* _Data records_
———

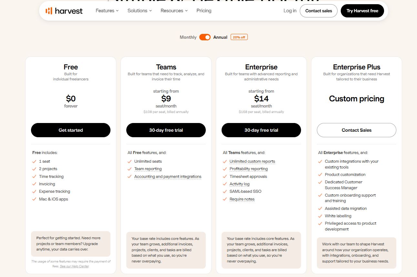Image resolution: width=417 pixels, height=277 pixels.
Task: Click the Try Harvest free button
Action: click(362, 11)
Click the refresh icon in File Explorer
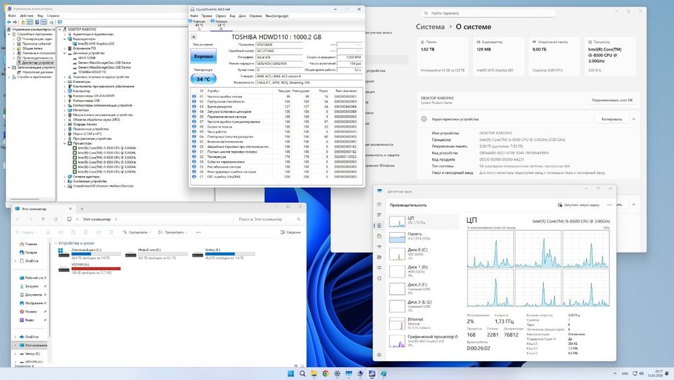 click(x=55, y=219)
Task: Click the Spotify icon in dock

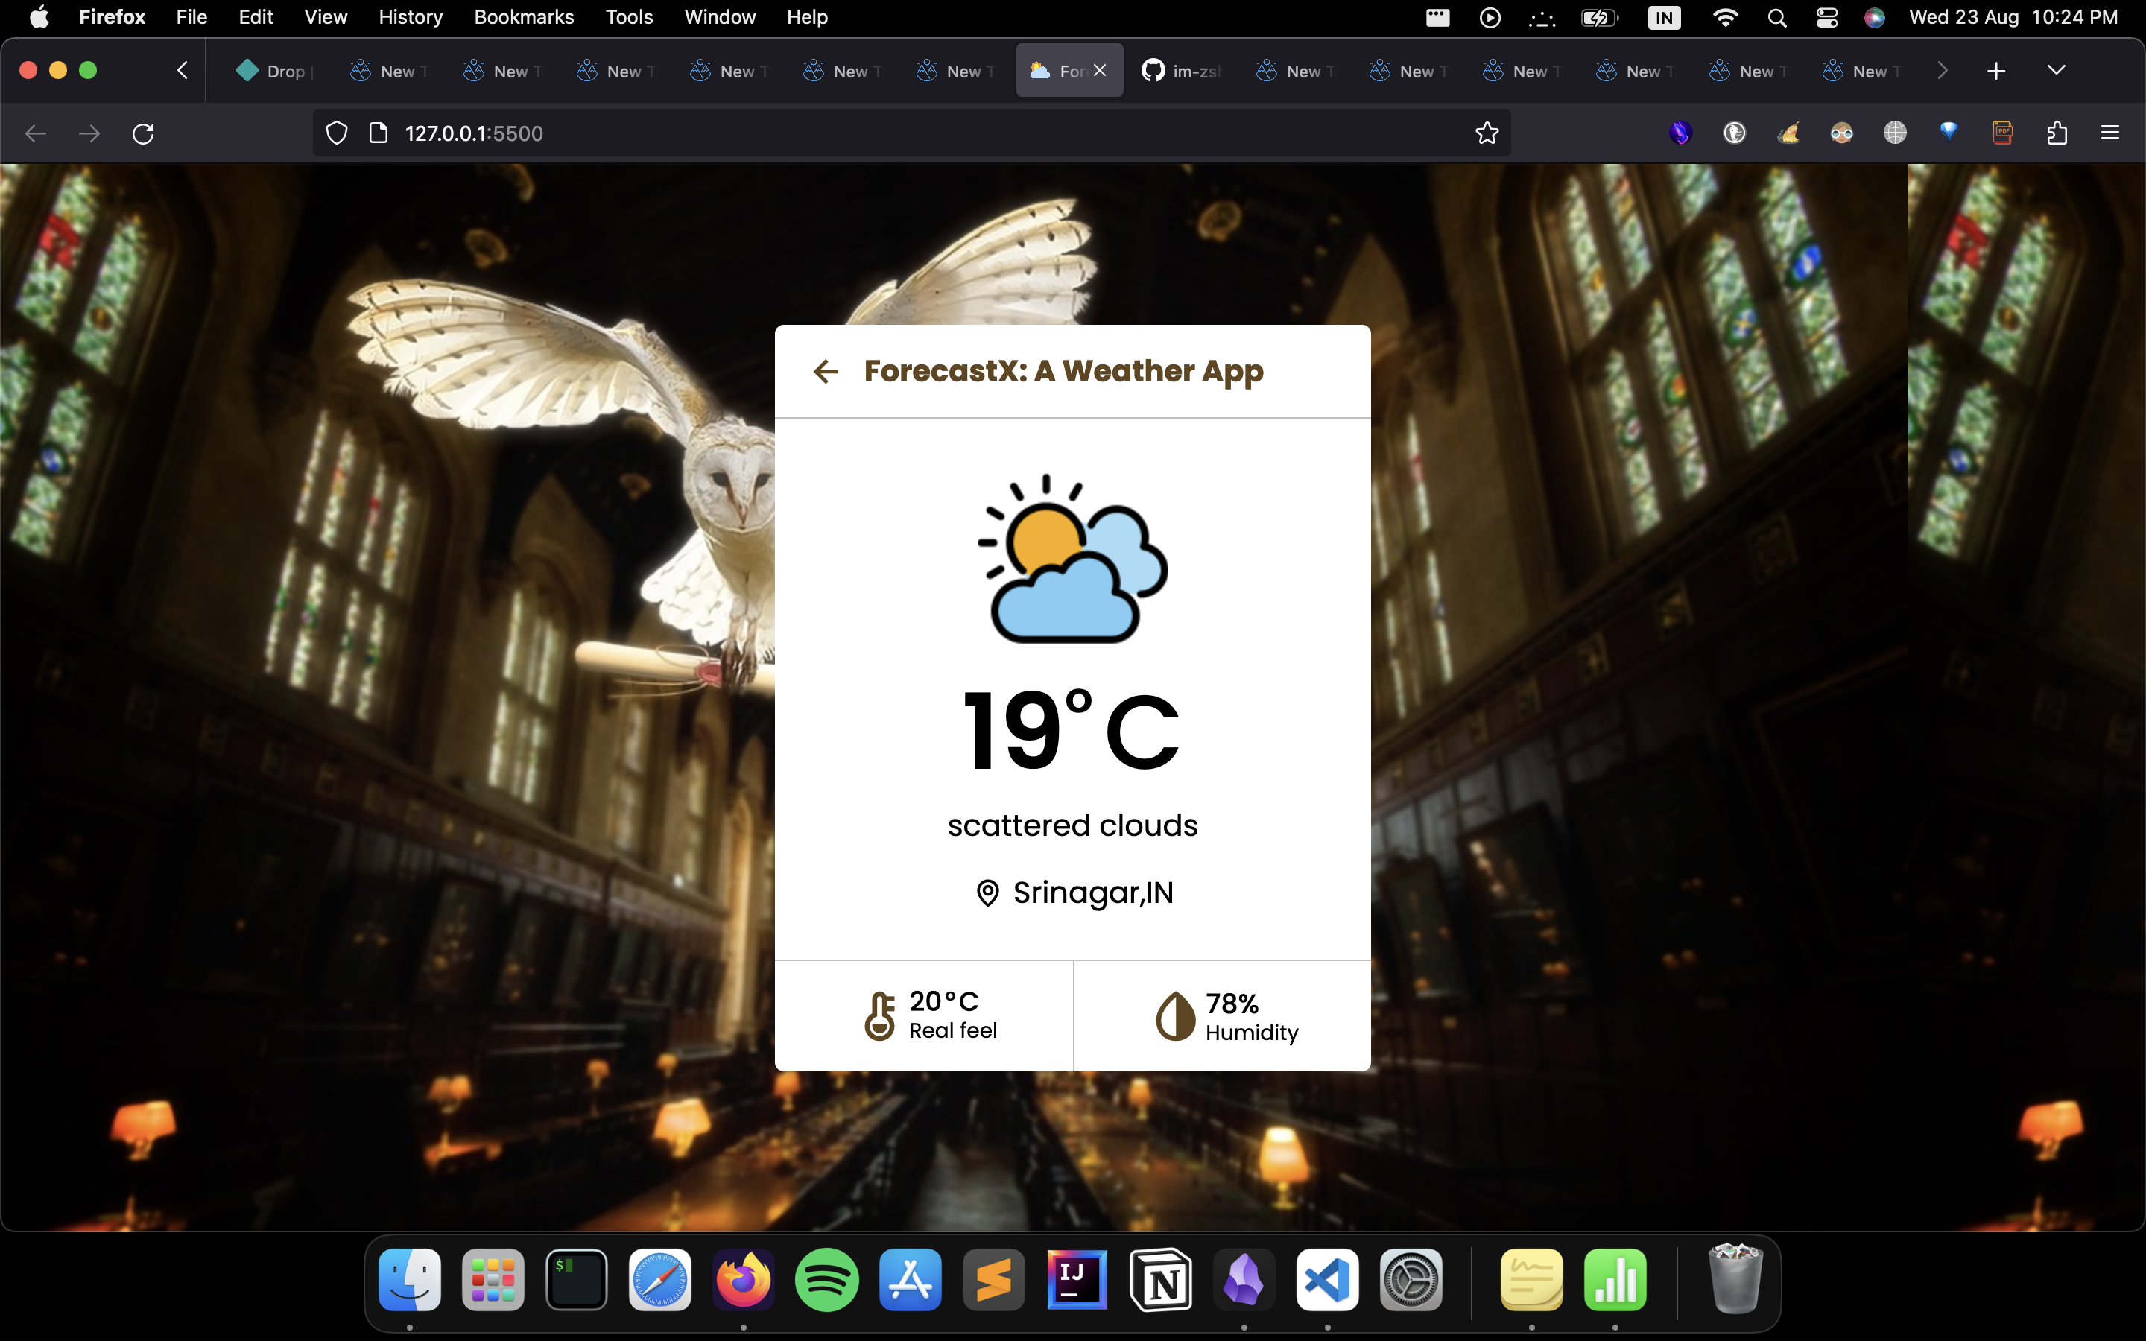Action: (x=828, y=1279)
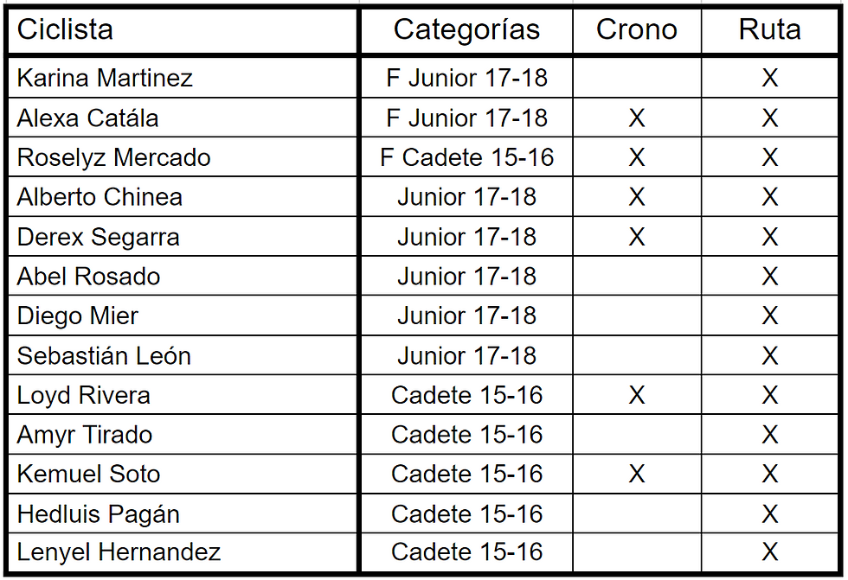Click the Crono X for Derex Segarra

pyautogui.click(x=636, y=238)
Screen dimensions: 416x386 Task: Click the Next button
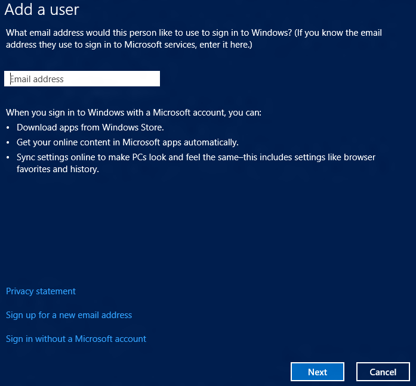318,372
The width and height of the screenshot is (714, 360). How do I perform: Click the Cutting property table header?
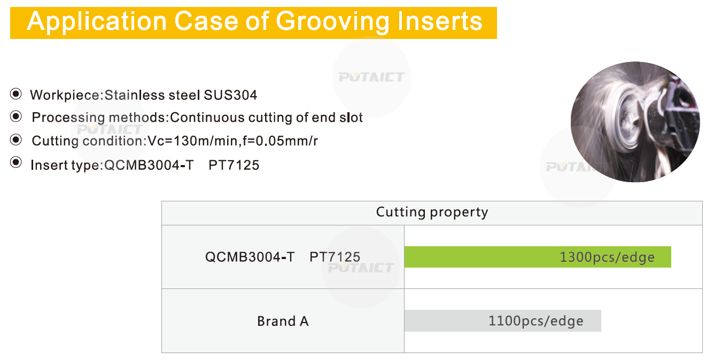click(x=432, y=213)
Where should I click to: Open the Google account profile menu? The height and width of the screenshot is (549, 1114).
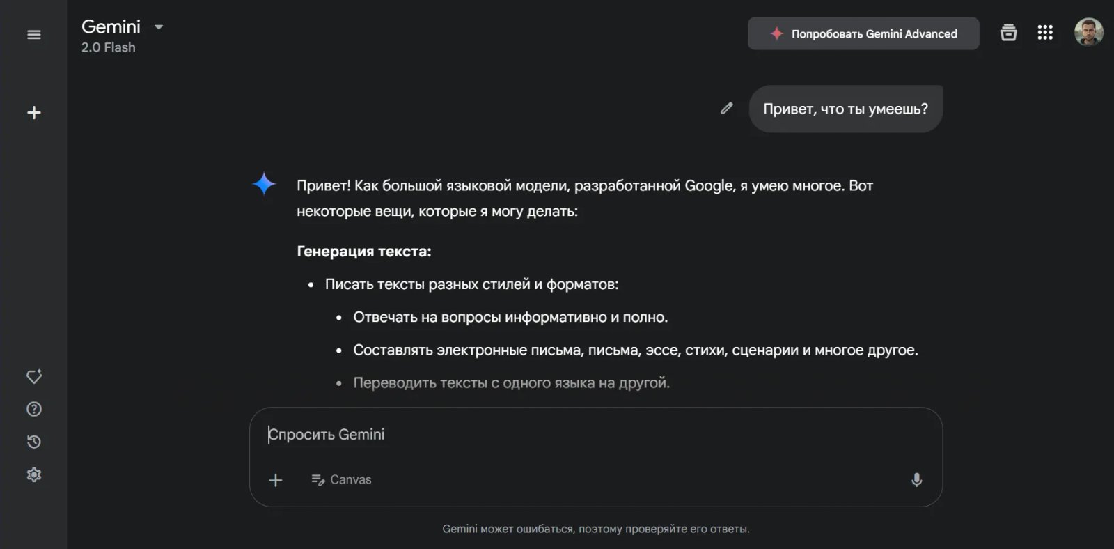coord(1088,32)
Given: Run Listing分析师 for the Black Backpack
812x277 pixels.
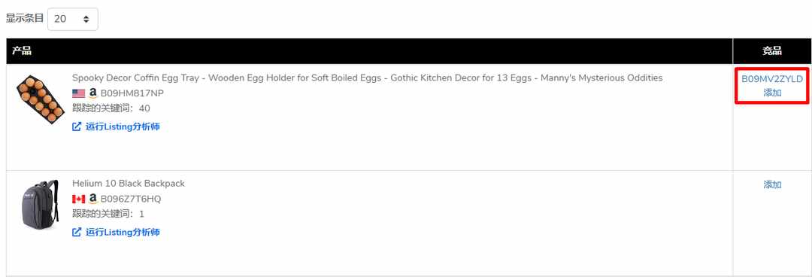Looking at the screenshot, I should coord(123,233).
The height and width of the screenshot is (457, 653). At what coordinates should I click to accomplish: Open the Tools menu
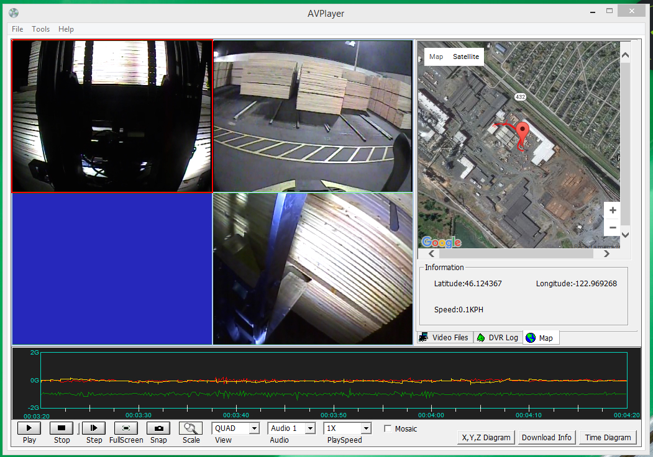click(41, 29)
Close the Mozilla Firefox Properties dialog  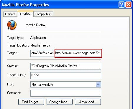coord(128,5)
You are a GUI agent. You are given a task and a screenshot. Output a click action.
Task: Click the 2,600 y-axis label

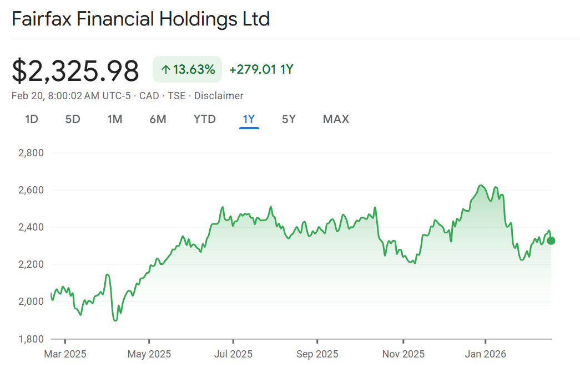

———

To answer, repeat exactly the lines from the line containing "You are a GUI" through the last line of the data above, leaving out all pictures.

You are a GUI agent. You are given a task and a screenshot. Output a click action.
Task: Click the 2,600 y-axis label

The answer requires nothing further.